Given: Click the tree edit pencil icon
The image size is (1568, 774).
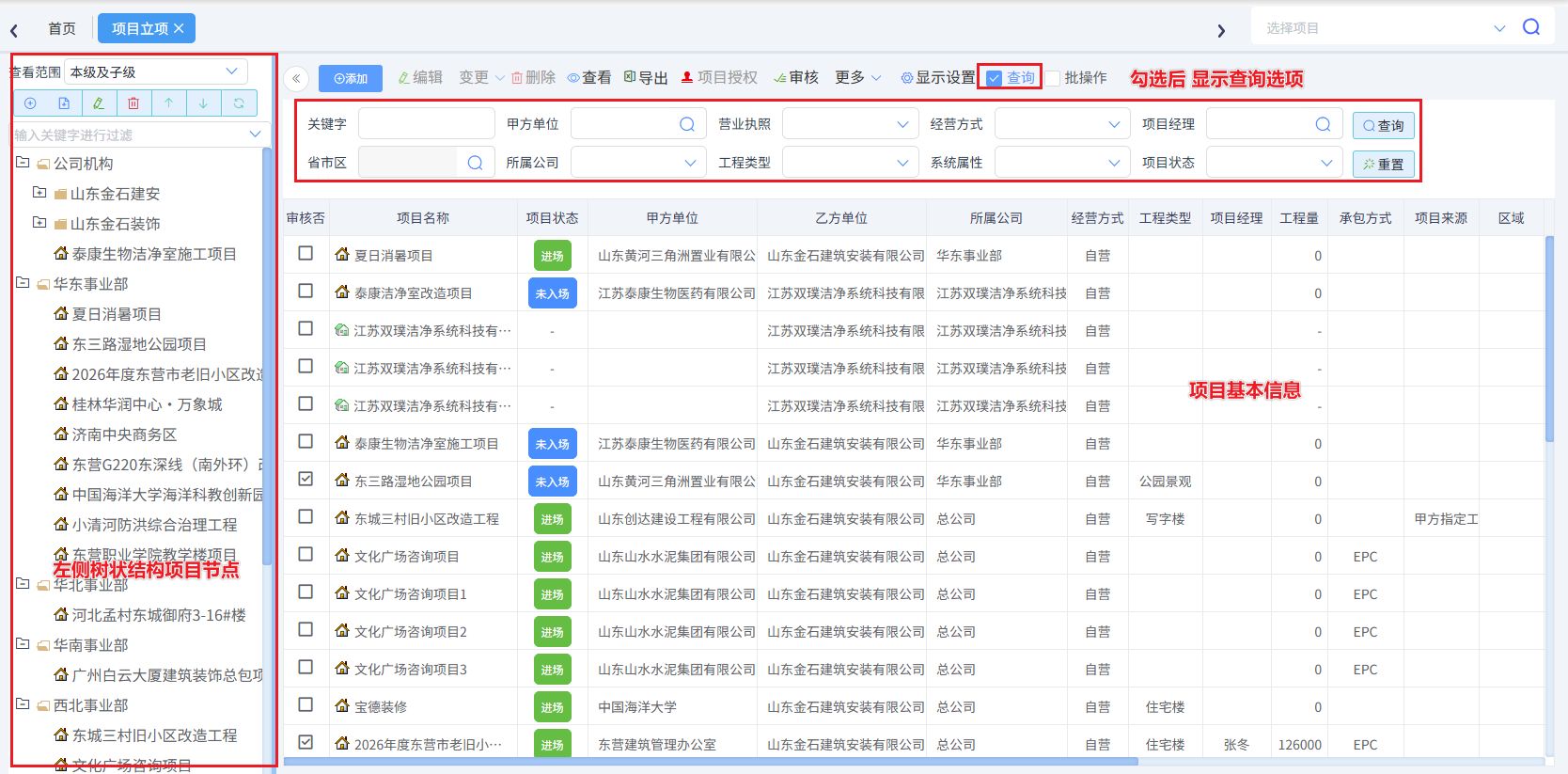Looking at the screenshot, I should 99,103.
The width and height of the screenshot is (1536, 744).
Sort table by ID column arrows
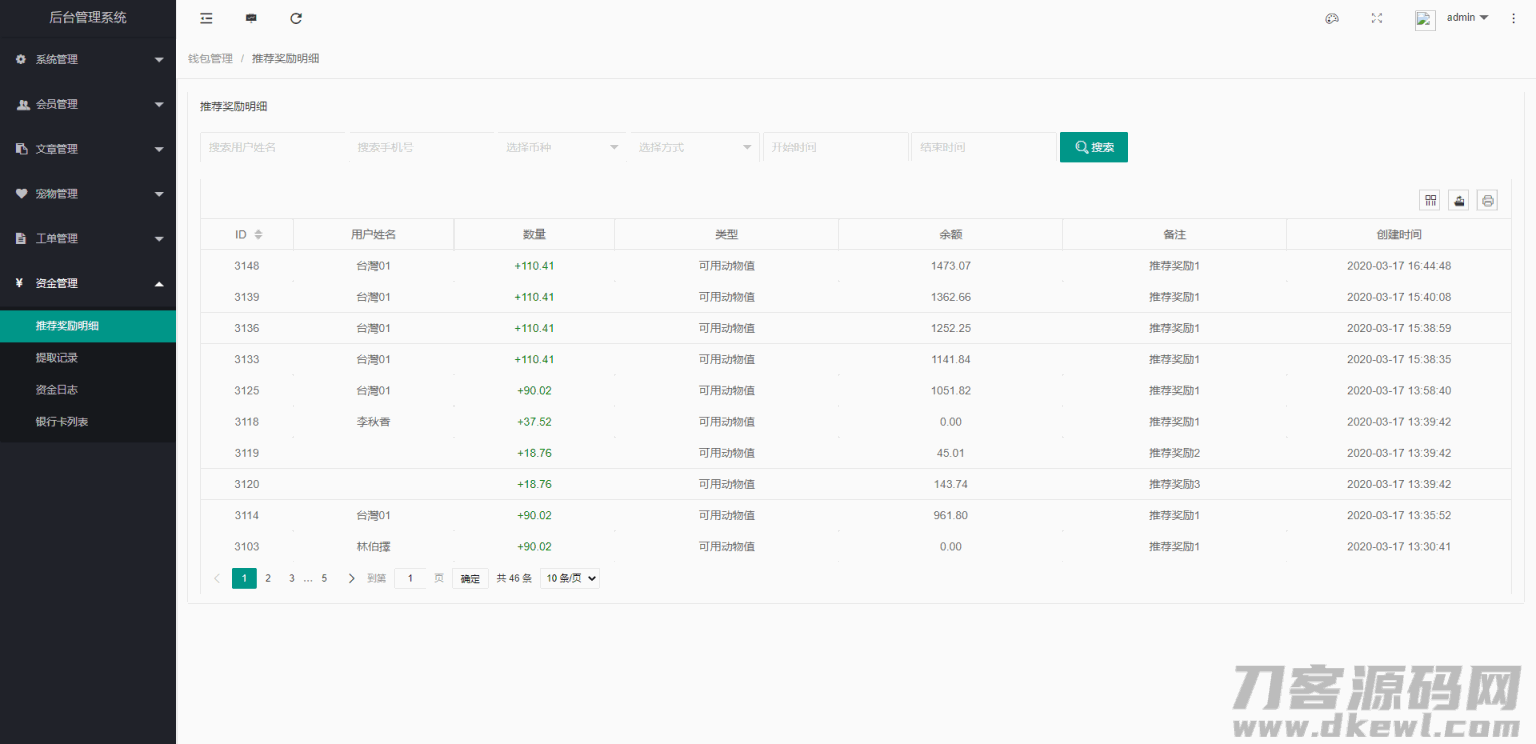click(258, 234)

Task brief: An answer containing only the lines from the one holding "The width and" through the close of the entries above, reproduced exactly and stripped of pictures, is expected.

Written answer:
The width and height of the screenshot is (1536, 744).
Sort table by ID column arrows
click(258, 234)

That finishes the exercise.